I am once again in Munich, and am staying in my favorite hotel near where my Oma lived. I am here saying goodbye to her dear spirit, as burial maintenance is so expensive that she could only be buried for 8 years.
She was a chain smoker, and I was so allergic that I found it best and most polite to excuse myself to run most every day. I would explore this road and that path, and came across one of my most romantic sights on one of my runs. So today I threw on my shoes, and went running through some old paths by where my grandmothers home was. It was a cute place that overlooked a large wheat field that when ripe would sway under the wind and look like waves of a great pale ocean. I loved it as she did, for that vista was the reason for her home there.
A few large cranes and many many new homes are now built upon the field I came to love so much. My heart just dropped. The smells of ripe wheat are all gone. A little stand of trees that defiantly stood in the middle of the field that I used to love to run through has also vanished, and is now the location of a small grocery.

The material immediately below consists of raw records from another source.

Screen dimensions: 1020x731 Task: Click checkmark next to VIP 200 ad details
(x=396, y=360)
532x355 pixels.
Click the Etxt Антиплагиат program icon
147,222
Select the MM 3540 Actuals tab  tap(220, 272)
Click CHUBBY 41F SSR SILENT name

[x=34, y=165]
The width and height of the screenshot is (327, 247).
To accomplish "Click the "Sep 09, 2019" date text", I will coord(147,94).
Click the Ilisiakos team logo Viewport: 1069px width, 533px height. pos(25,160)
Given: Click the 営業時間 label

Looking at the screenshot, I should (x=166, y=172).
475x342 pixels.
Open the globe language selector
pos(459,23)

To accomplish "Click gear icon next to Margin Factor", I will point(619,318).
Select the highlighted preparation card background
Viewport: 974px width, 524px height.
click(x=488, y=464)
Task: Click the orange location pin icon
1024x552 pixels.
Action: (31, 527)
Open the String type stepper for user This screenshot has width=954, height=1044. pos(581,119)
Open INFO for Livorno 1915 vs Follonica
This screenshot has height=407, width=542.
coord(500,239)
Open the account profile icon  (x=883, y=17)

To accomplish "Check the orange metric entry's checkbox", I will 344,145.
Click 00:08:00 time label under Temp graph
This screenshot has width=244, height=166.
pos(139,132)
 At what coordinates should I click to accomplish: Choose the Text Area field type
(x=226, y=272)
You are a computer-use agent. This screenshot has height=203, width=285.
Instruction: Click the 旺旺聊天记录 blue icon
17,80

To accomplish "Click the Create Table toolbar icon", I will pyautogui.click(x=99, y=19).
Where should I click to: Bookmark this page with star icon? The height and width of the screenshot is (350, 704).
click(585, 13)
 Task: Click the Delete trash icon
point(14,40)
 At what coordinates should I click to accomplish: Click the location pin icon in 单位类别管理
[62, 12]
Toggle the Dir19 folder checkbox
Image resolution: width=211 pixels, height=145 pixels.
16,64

This is just a very subtle reminder that all things precious always seem to be temporal as well. I suppose they must be in order to be precious. So eventually all the wheat fields and stands of trees must become a side road to someone else's home, or even become a convenience store parking lot. But I... I will never forget how the fields rocked under the summer breeze, and the earthy smells while running through them will always live in my heart.